Champagne Problems
How Storytelling can Prevent a Culture of Entitlement

There is a moment, if you are lucky enough to have a successful startup, where an incredibly significant but nearly invisible transition occurs.
It starts with the first hire you make after achieving success, and it’s vital that you understand what has just happened.
You’ve hired the first person who doesn’t know what you had to do to achieve success.
The problem here is that as a founder or early employee of a startup, you all remember being hungry. Sometimes literally. You remember long days and nights working at a dining room table. You remember wondering whether you should have bought that sandwich, or gone for the ramen instead. You remember every agonizing decision about money and time, and how to best spend it to work towards success.
Every early employee also understood that you were not yet successful and that to become successful, you had fight for it. You all fought together for a common cause. And finally, after months, or years, of struggle, you’ve achieved something amazing. You’ve made it.
And so you hire that next person. Whoever they are. Whatever they do. And they come to the company, and they see this successful thing, and they see the perks you offer, and the atmosphere, and they think, “Hey, this is a great place to work! See all these happy people? See how fulfilled they are? We’re successful!”
But they didn’t see the hard work. They didn’t see the long nights. They didn’t see the times you wondered where tomorrow’s paycheck was going to come from, or the bitter fights that emerged from being under unimaginable stress.
They just see success. And that makes their perspective on their job radically different than yours. Because when you’ve lived the panicked life of a startup, it never really leaves you. You stay hungry. You stay vigilant. You stay careful (or paranoid, whatever you want to call it). But the new folks — there’s something missing. Something off. They’re not hungry, and they’ve never been hungry. They’re less vigilant. They’re not careful. Time doesn’t have that pressure that you constantly feel.
It’s easy to be resentful of the new folks. To think that the culture is clearly deteriorating, and that “these kids” are just not as motivated as you are.
And you’re right. But you’re also wrong. If you’re still vigilant about hiring (and you’d damn well better be), then the problem isn’t that you’re now hiring worse people — the problem is that they can’t possibly know what it’s like to have been in the situation that you were in. And more importantly, you shouldn’t assume they can.
Yes, it’s easy to say that the burden should be on them. But why should it? How should it? Is there any way for even the most diligent, committed employee hired into a successful company to understand what it’s like to not yet have achieved that success? Of course not.
You have a disconnect between the people that worked to achieve success, and the people that will hopefully propagate that success. How do you bridge that gap? I can’t tell you a foolproof way to do it — there’s really nothing that compares with experience. But there is a simple thing that you can do that’s really easy to forget:
Tell them the story of your success.

Sounds simple, right? It is. Tell them the stories of how you almost failed. Tell them the stories of the awful hacks you had to pull to get things working. Tell them about the false leads and the failures and the pain and the misery and the hope and the passion and the success. These are great stories.
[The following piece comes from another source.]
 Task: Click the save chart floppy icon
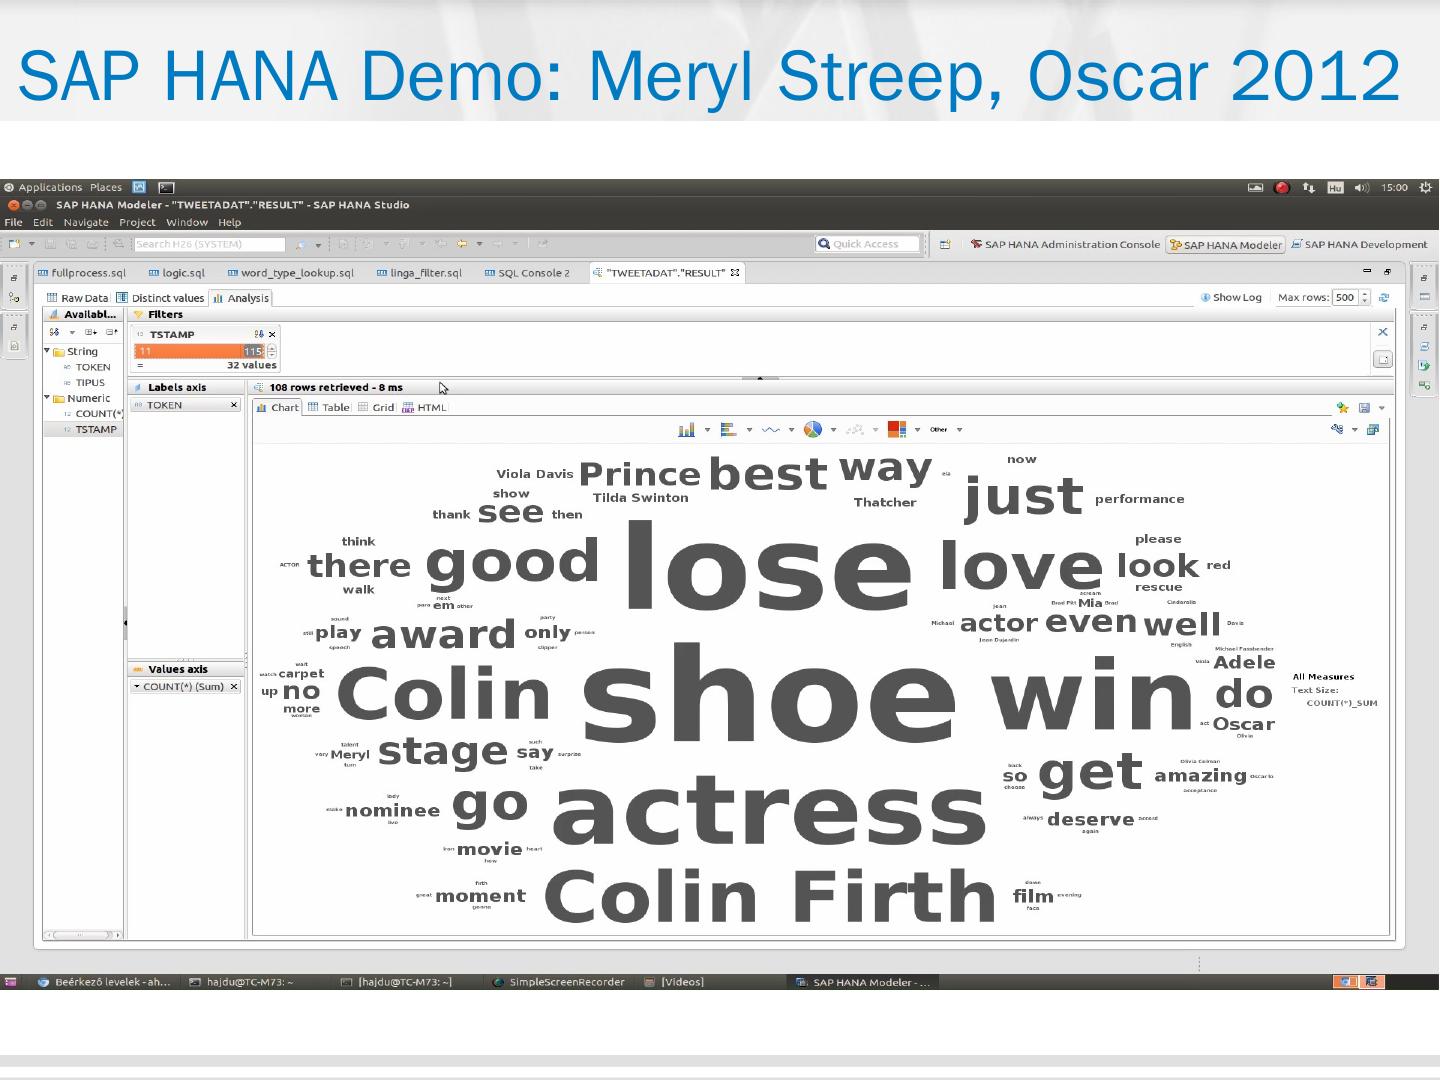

These are stories that people love to hear, because you know they end well, they involve interesting people, and there is a beautiful narrative arc through hope to despair back to hope, and good triumphs over evil in the end. That’s why you’re still here.
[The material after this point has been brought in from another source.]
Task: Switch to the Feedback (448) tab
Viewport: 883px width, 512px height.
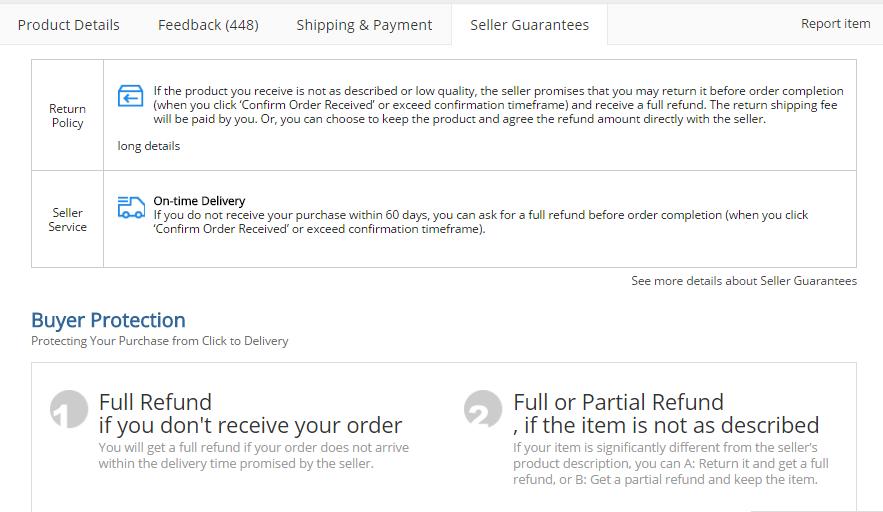Action: pyautogui.click(x=208, y=25)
At my last company, we had a very distinct transition point, where people started taking our success for granted. I was pissed. We’d worked so hard, and now we had these slackerly hangers-on who weren’t busting their ass the way we did “back in the day.” A huge amount of resentment built up inside of me, and it was only after a moment of reflection (walking the dog, where these things often happen) where it became clear that the problem wasn’t with them.
The problem was that I wanted them to have knowledge that they didn’t have and couldn’t get.
So the solution was to start telling stories. To tell people of the days before we’d achieved success. To tell people the days when we worked out of a storage room, or a living room. Where ten dollars in revenue was a cause for celebration. Where a server fire meant we thought we were going to lose our whole audience. To tell them of the things they cannot possibly know, in the hopes that they can understand the meanings of those stories and carry them forward.
This is how we used to learn, in the days before the internet. It is how we can still learn the things we have not experienced ourselves. But it is up to the people who lived in the time before success to share those stories with the people who were hired after.
And the first step is understanding that these stories need to be told.